Give back an exact copy of the lines in the records below, from the line that has "You are a computer-use agent. The height" through the line that has "Task: Go to Overview in left sidebar", and nothing besides.
*** Begin section ***
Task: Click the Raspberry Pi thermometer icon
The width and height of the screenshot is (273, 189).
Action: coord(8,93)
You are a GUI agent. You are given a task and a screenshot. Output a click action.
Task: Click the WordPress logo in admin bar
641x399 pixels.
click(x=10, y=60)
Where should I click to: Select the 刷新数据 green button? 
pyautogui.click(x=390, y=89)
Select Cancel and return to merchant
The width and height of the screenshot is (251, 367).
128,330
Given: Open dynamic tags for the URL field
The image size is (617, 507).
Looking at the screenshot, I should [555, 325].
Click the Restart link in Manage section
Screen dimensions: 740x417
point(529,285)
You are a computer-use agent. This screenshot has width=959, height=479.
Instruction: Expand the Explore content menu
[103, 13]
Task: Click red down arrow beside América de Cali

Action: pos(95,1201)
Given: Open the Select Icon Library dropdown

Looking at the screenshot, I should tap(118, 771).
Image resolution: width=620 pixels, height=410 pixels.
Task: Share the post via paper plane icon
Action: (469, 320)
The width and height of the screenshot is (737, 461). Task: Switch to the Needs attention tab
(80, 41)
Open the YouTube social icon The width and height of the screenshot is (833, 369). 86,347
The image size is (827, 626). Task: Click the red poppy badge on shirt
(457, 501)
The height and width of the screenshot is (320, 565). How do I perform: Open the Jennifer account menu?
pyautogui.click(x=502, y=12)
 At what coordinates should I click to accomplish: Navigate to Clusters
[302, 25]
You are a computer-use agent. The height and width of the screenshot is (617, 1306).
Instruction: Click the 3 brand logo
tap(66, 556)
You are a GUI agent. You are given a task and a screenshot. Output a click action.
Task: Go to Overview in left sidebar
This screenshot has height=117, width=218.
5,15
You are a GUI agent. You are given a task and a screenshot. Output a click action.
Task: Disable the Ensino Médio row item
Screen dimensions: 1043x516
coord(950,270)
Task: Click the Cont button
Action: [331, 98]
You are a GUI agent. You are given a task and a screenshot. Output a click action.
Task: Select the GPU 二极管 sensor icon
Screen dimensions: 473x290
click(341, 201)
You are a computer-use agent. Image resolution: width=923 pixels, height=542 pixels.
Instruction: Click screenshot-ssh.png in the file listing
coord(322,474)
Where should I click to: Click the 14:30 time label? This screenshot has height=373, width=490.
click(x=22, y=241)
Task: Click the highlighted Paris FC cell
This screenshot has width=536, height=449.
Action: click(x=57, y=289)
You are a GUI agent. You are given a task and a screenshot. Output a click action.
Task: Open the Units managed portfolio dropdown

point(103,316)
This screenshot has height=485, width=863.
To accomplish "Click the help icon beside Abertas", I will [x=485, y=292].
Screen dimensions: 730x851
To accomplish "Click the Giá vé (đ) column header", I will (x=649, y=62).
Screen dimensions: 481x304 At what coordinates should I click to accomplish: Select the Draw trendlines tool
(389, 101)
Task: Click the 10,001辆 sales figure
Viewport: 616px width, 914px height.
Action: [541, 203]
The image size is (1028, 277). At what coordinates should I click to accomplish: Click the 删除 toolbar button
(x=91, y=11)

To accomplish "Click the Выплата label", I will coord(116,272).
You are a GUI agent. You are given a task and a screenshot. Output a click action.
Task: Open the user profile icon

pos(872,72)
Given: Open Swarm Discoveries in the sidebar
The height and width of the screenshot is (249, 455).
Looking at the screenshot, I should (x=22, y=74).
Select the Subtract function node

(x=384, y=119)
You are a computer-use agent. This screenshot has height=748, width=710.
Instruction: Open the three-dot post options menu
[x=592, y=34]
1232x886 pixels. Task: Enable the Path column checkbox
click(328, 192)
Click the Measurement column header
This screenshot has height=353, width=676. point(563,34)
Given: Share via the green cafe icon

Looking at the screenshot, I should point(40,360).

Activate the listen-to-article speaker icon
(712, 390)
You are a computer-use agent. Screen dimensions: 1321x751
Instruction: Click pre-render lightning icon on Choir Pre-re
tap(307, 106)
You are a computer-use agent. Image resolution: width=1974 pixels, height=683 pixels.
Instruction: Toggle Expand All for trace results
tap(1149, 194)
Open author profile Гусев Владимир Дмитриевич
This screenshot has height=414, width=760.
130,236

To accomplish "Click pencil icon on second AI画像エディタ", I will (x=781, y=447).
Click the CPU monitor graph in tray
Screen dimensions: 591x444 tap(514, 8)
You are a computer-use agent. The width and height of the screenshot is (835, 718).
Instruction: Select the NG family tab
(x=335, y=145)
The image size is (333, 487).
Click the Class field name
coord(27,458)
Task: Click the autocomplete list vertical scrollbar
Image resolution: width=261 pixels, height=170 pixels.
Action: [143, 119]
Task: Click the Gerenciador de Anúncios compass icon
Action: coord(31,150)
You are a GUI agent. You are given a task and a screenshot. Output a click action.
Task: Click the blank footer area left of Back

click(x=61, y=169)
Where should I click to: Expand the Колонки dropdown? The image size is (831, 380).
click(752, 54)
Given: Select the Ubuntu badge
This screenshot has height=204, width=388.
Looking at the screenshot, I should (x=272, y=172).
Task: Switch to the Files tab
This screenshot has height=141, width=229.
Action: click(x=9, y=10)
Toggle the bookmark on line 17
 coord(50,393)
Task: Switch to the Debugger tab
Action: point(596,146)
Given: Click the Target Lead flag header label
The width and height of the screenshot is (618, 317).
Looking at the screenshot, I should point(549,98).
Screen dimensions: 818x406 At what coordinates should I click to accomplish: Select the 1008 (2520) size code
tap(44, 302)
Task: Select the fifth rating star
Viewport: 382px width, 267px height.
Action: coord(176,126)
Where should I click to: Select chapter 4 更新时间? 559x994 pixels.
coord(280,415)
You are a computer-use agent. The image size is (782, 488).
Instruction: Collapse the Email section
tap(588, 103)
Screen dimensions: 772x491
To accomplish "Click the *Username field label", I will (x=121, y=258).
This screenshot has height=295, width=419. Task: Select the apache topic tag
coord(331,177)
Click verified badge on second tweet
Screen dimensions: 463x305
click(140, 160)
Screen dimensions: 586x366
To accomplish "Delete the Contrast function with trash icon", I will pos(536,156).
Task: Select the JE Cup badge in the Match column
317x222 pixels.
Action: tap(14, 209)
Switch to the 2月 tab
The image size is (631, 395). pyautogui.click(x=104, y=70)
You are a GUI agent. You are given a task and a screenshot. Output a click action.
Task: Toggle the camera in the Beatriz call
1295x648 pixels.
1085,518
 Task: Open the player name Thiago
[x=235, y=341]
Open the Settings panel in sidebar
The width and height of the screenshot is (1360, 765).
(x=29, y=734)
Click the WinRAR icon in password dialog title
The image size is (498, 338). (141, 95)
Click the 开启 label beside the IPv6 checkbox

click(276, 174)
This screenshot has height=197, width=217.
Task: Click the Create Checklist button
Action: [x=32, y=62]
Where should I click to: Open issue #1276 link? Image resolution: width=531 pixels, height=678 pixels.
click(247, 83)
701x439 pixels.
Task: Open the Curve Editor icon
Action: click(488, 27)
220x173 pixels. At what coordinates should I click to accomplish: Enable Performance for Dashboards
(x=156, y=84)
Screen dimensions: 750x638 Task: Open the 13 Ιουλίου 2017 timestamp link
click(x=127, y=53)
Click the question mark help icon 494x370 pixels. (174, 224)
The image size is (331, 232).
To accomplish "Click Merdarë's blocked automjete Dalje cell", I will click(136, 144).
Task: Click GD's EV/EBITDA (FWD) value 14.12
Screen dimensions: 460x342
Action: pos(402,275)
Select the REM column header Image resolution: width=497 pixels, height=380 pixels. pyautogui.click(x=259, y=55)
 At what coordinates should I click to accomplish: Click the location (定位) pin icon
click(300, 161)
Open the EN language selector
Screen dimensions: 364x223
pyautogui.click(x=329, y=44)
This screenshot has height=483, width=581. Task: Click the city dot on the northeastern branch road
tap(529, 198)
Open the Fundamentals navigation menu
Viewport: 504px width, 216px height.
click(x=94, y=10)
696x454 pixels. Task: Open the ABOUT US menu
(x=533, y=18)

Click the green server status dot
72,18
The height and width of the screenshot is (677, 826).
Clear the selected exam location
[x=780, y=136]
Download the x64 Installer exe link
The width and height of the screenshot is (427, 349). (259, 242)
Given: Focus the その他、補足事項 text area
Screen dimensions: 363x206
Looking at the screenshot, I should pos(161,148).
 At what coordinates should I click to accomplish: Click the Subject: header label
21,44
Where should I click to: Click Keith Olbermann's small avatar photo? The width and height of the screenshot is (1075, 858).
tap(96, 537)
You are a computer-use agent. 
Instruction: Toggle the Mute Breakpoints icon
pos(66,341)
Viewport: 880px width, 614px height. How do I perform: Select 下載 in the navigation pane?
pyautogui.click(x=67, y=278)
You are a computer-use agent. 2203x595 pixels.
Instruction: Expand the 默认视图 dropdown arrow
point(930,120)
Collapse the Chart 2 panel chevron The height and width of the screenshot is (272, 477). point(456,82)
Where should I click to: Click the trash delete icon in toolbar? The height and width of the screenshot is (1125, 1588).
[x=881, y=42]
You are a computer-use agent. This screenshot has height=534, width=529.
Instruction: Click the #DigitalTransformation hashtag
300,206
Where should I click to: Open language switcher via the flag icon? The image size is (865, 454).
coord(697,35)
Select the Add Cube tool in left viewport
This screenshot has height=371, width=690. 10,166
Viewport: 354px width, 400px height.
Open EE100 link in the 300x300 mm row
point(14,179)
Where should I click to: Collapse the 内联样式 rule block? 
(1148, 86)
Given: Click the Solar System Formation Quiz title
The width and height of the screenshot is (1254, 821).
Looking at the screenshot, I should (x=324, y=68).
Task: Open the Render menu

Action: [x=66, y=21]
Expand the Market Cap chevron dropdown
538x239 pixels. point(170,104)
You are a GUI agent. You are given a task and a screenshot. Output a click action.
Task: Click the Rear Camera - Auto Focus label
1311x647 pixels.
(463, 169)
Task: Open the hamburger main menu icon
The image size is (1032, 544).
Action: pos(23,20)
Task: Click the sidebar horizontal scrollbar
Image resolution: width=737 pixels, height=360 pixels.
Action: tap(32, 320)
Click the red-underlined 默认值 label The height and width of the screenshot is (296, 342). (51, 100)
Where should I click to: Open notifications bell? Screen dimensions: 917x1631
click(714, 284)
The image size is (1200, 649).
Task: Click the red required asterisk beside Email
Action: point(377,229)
*** End section ***
**THE COMPLETED TASK:**
You are a computer-use agent. The height and width of the screenshot is (617, 1306).
Instruction: Click the 3 brand logo
tap(66, 556)
You are a GUI agent. You are given a task and a screenshot. Output a click action.
Task: Go to Overview in left sidebar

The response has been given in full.